LECTURE — The History of Now

LECTURE — The History of Now
Thomas Friedman: Just thinking about how to save the world.

We don’t really have celebrity “thinkers” in our society — other than maybe Neil DeGrasse Tyson, and he’s more of a comedic astrophysicist than an idea man. Perhaps the closest we can get in American culture is Thomas Friedman, the New York Times columnist who attracts a doting audience whenever he opens his mouth or moves his pen.

The author of six books, in addition to countless pieces for the Times, Friedman has not just addressed issues like runaway globalization, climate change and foreign policy, he’s also proposed easy-to-understand solutions.
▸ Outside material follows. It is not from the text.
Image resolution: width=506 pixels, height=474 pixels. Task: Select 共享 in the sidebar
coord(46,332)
He’s a rare do-er in a society of bitchers.

Before his appearance at Gonzaga this week, here’s a cheat sheet to get you up to speed with all those allegedly brainy Friedman friends of yours. Really though, you should give these a read.

That Used to be Us: How America Fell Behind in the World It Invented and How We Can Come Back (2011)
Along with his fellow foreign policy guru and coauthor, Michael Mandelbaum, Friedman dives into the four big issues that need addressing: globalization, information technology, the United States’ deficit problem and energy consumption. The two authors attack the problems by looking at our history and how we can take the next step.
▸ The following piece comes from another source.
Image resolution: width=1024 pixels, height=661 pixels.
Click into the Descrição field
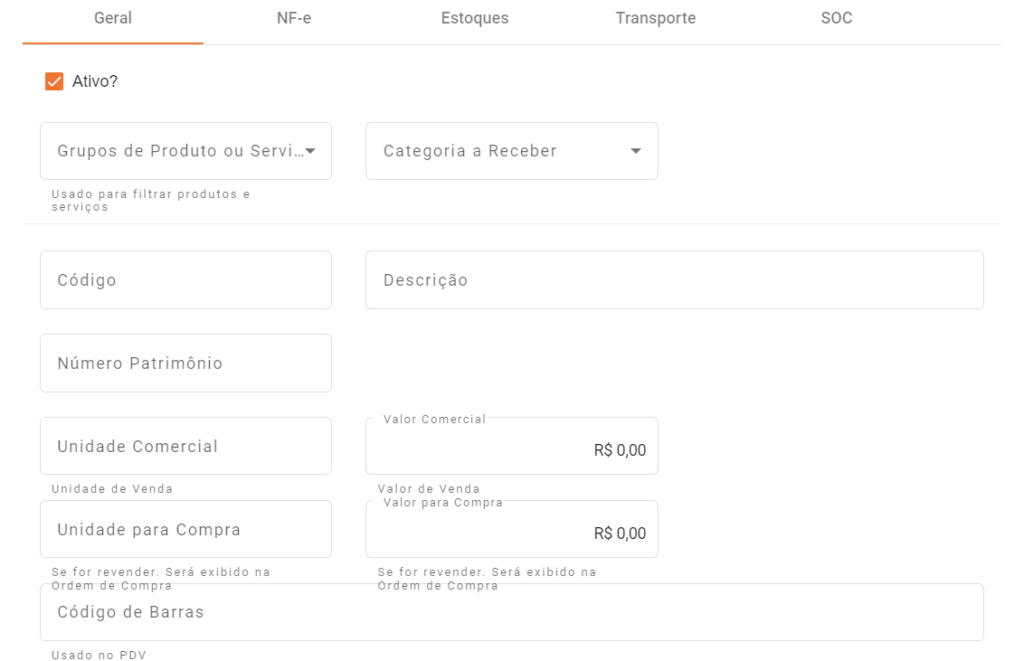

Hot, Flat, and Crowded: Why We Need a Green Revolution - And How it Can Renew America (2008)
This mega bestseller proposed what some may find a radical idea — the way to protect America’s national security, natural resources, foreign interests and financial state is to lead the charge in eco-friendly innovation. That seems far fetched — until you take a look at Friedman’s believable plan.

The World is Flat: A Brief History of the Twenty-first Century (2005)
Now in its third edition, this book — which boosted Friedman’s appeal from newspaper columnist to groundbreaker — describes the “flattening” of our planet: the process by which the world is becoming more connected, more advanced and, in turn, more competitive.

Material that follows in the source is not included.